[Your instructions] Rewrite the listing below with "icon" changed to "symbol" everywhere, keeping everything else the same and leaving out the pictures.

[Entries for finding words and elements]
--
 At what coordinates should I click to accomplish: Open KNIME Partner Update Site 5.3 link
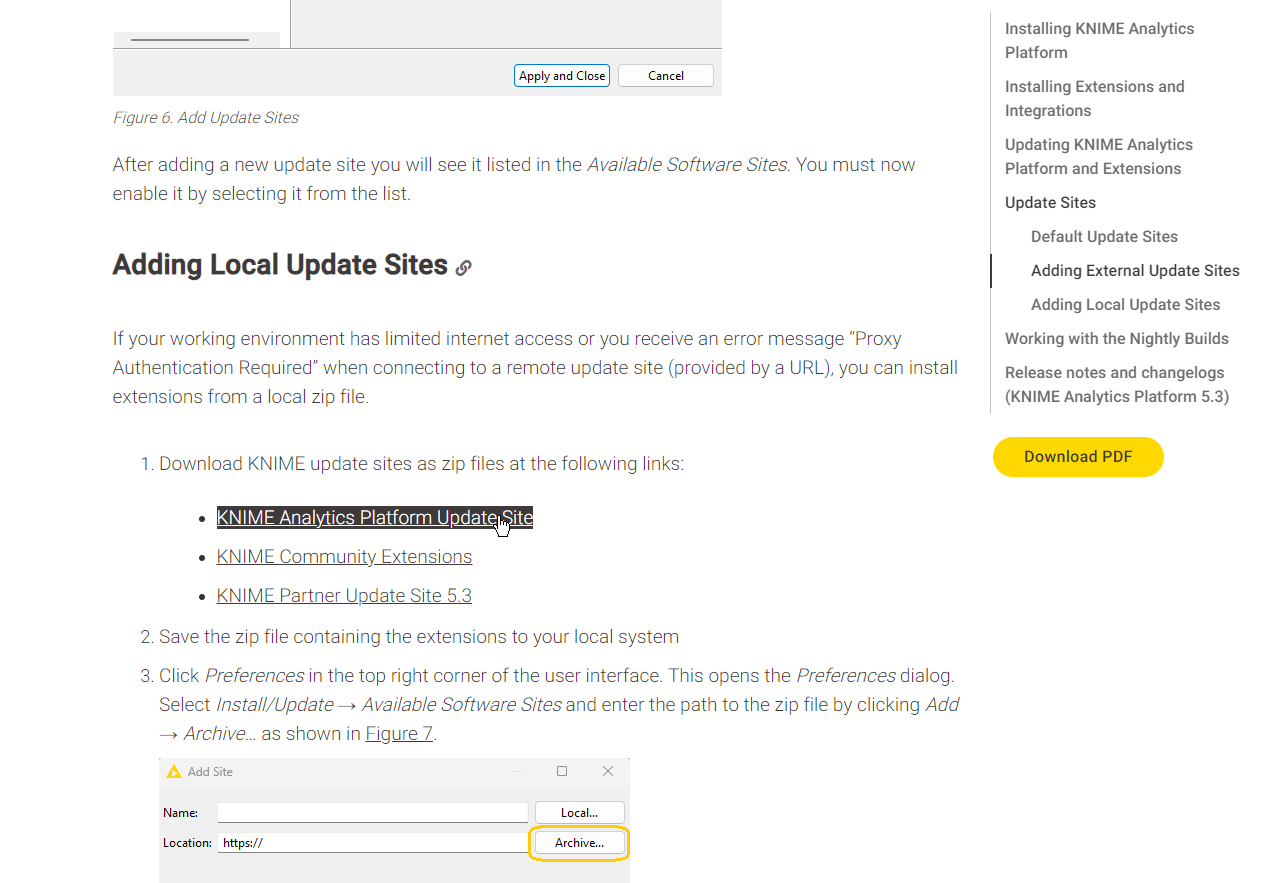(344, 596)
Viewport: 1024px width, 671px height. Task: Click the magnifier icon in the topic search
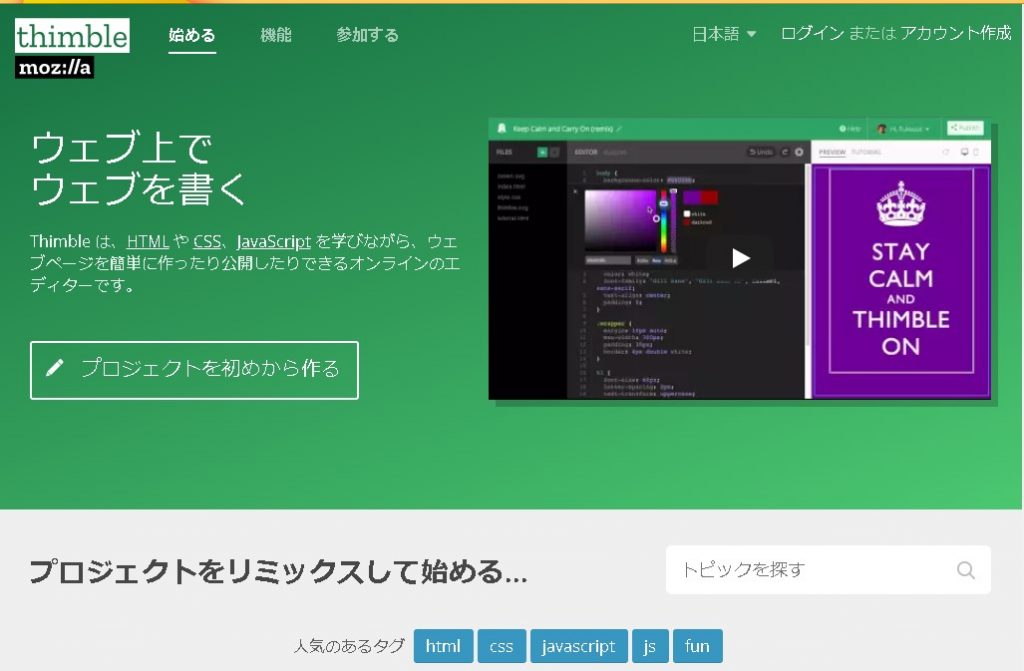965,570
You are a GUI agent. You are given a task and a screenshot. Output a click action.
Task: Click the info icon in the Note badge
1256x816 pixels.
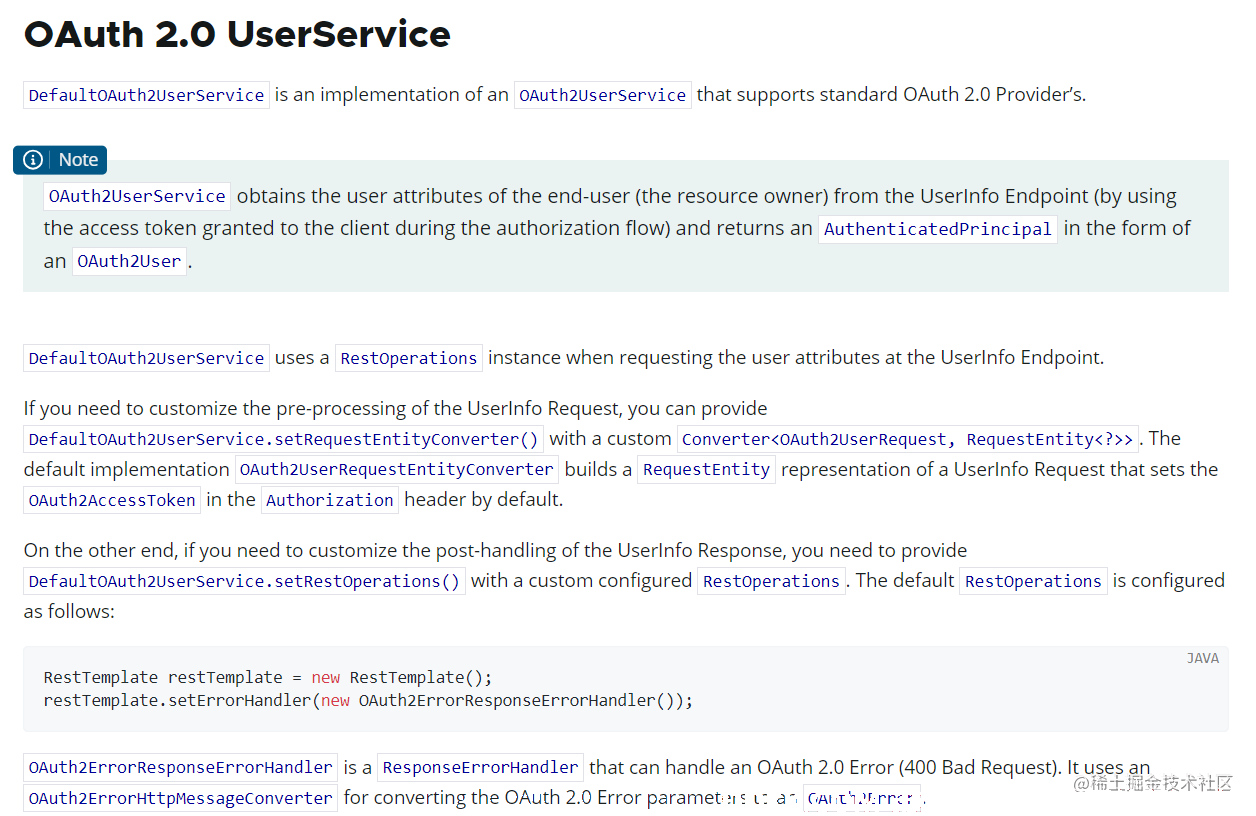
--
[Answer in full]
 At what coordinates should I click to accomplish: Open KNIME Partner Update Site 5.3 link
(344, 596)
Viewport: 1024px width, 671px height. Task: Click the magnifier symbol in the topic search
965,570
You are a GUI agent. You are given a task and a screenshot. Output a click action.
Task: Click the info symbol in the Note badge
1256x816 pixels.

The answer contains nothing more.